Experimental methods

All samples were created using milliQ water with resistivity > 18.1 MΩ. Sodium chloride and sodium sulfate (both Certified ACS, Fisher Chemical) were baked at 200 °C in an oven for at least 48 hours to help remove organic impurities. Glycine (>98.5%, Fisher BioReagents) and sodium nitrate (>99.0%, Sigma-Aldrich) were used without additional purification. Adjustments to pH were made with concentrated sulfuric acid (96% in water, Thermo Scientific), and the pH of bulk solutions was measured with a pH meter (OAKTON Instruments). Concentrations are given in terms of molality, m, (mol kg⁻¹). Bulk-phase refractive index measurements were performed using an ABBE-3L refractometer (Bausch & Lomb) as previously described.²⁵ The refractive indices of glycine solutions are shown in ESI Fig. S1.†

A commercial Aerosol Optical Tweezer (AOT) 100 from Biral Inc. was used as previously described.²⁶ A schematic of the instrument is shown in Fig. 1.²⁷ Briefly, microdroplets were formed using an ultrasonic nebulizer (MicroAIR U22, OMRON) resulting in an aqueous droplet ca. 3.5 ± 1 microns in radius. Relative humidity (RH) was typically maintained at 80 ± 8% using a controlled flow of wet and dry nitrogen gas (total flow 30 sccm). We note that nebulization forms microdroplets with concentrations that can differ from the bulk solution due to several different factors including water loss between droplet generation and laser trapping. This is discussed more in the ESI.†

Fig. 1 Schematic illustrating (a) the aerosol optical tweezer (AOT) setup and (b) the cavity enhanced Raman spectroscopy.

The trapping laser had a wavelength of 532 nm and was operated at 50 mW. Raman spectra were acquired every second at 1200 g mm⁻¹ setting, with the grating centered either at 570 nm to track the glycine, sulfate, and nitrate peaks, or at 645 nm to track size and refractive index. Each Raman peak location is reported at the same frequency between different experiments; however, Raman maxima for a given experiment shift in the order of ±2 to 4 cm⁻¹ due to differences in the chemical matrix and instrument resolution.

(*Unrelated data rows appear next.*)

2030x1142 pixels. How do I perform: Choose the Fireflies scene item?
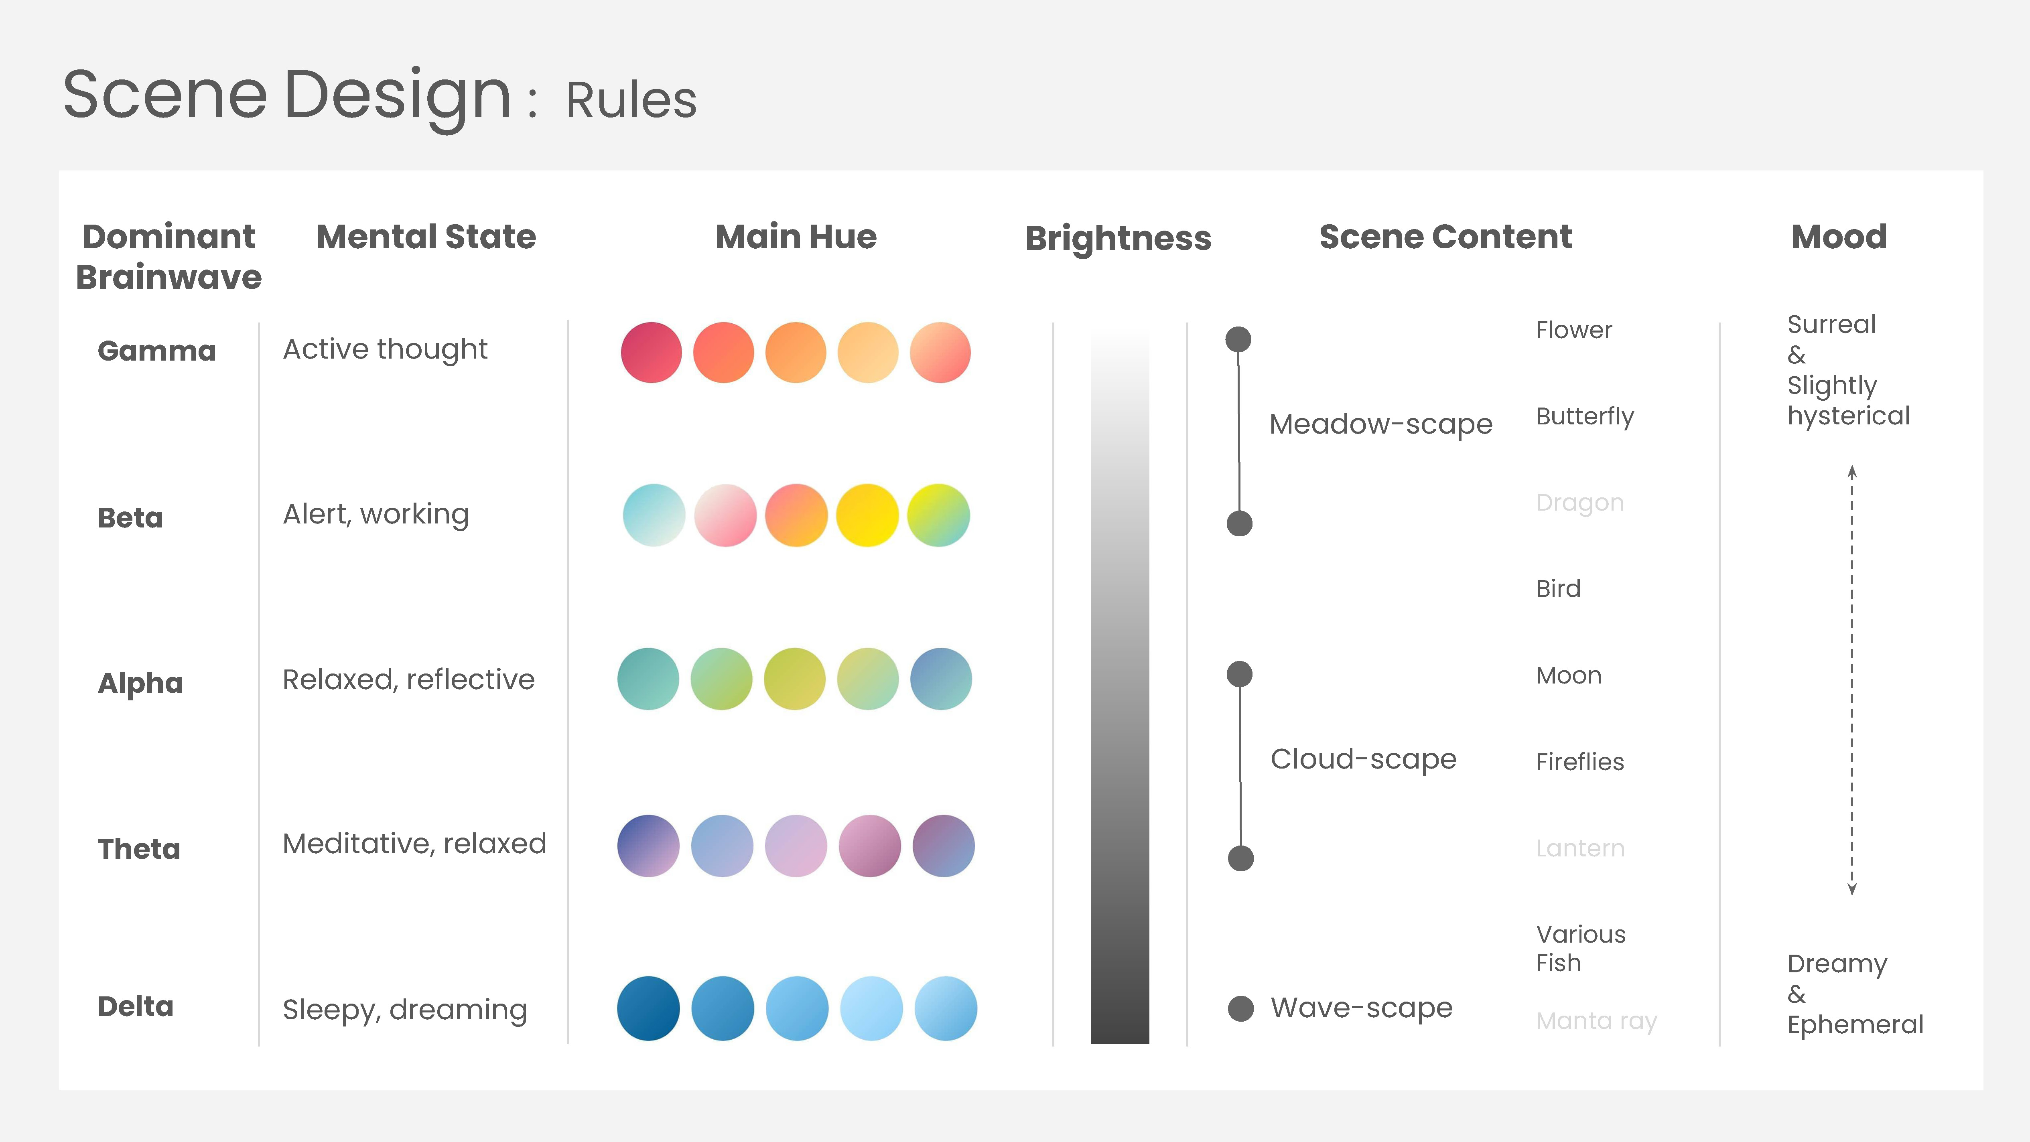[1579, 761]
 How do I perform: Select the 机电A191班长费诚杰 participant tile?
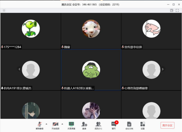click(x=31, y=70)
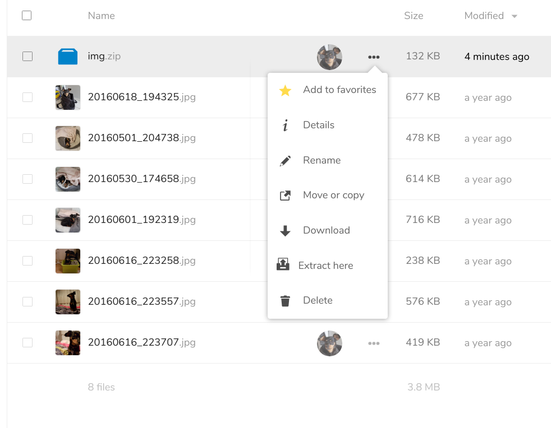Image resolution: width=551 pixels, height=428 pixels.
Task: Toggle sort order via the Modified arrow
Action: tap(514, 16)
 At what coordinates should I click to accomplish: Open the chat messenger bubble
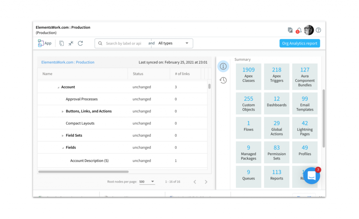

While a spherical microdroplet is optically suspended, light of particular frequencies can internally reflect along the particle and constructively interfere with itself, leading to an enhanced Raman signal. These are known as Mie resonances and have also been termed whispering gallery modes (WGMs) due to the similarity of the physics to the phenomenon that causes sound waves to constructively interfere at St. Paul's Cathedral. WGMs are useful as the spacing between them allows calculation of the microdroplet's radius, r, and refractive index, n_p, as given in eqn (5),²⁸

2πn_pr = λm_w, (5)

where λ is the wavelength of the light circling within the optical cavity and constructively interfering with itself and m_w is an integer. From multiple WGMs, n_p and r can be simultaneously determined with the precision set using the uncertainty in WGM position.

For these modes to be apparent, the spherical particle must be maintained in the same position in the laser. Small departures in sphericity and equilibrium trapping position, however, can alter the intensity of the WGMs, resulting in WGM occurrences being visually absent from a figure when many spectra are averaged. In some cases, when the traces are all averages of the same number of spectra the relative intensity of WGMs varies from trace to trace.

Additional analyses and calculations required parameters from the Extended Aerosol Inorganics Model (E-AIM).^29,30 For these calculations, malonic acid was used in place of glycine. This is because these molecules have similar pK_a1 values and calculations with glycine are not feasible. In the E-AIM, organics may be input as acids or bases. An acid is neutral at low pH and an anion at high pH. This does not work for glycine, since it is a cation at low pH, so a neutral E-AIM “glycine” would be improperly charge balanced. On the other hand, a base is neutral at high pH and a cation at low pH. Glycine cannot be input as a base, however, because the first pK_a of glycine falls outside the possible range of amine dissociation constants permissible by the E-AIM. Therefore, we used malonic acid instead. Other than this substitution, the E-AIM is run at 80% RH and 298 K.

Results and analysis

Glycine as a probe of microdroplet pH

Conjugate acid/base pairs can be used to monitor pH via Raman spectral peaks for substrate deposited droplets. Previously, Craig et al. employed various conjugate acid/base pairs for pH measurement in substrate-deposited micron-sized droplets.³¹ Among the possibilities given at acidic pH were acetic acid, oxalic acid, bisulfate, and nitric acid itself. In past work, we have seen only weak, diffuse spectral signatures of bisulfate in the AOT spectra.³² Oxalic acid generates significantly overlapping Raman peaks and has relatively poor solubility despite its small size.^31,33 Finally, acetic acid is highly volatile and likely to evaporate from aqueous microdroplets and smaller aqueous aerosols.³⁴ To avoid these issues, we used glycine, an amino acid with high solubility and distinct Raman peaks, that would be charged in both its protonated and deprotonated forms so that it would not partition from the microdroplet.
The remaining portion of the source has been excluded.